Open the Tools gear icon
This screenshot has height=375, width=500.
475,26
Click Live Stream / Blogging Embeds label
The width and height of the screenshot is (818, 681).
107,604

REQUIRED ACTION — Everything in the listing needs to appear again exactly.

COMPLETED TASK —
Open the Tools gear icon
This screenshot has height=375, width=500.
475,26
Click Live Stream / Blogging Embeds label
The width and height of the screenshot is (818, 681).
107,604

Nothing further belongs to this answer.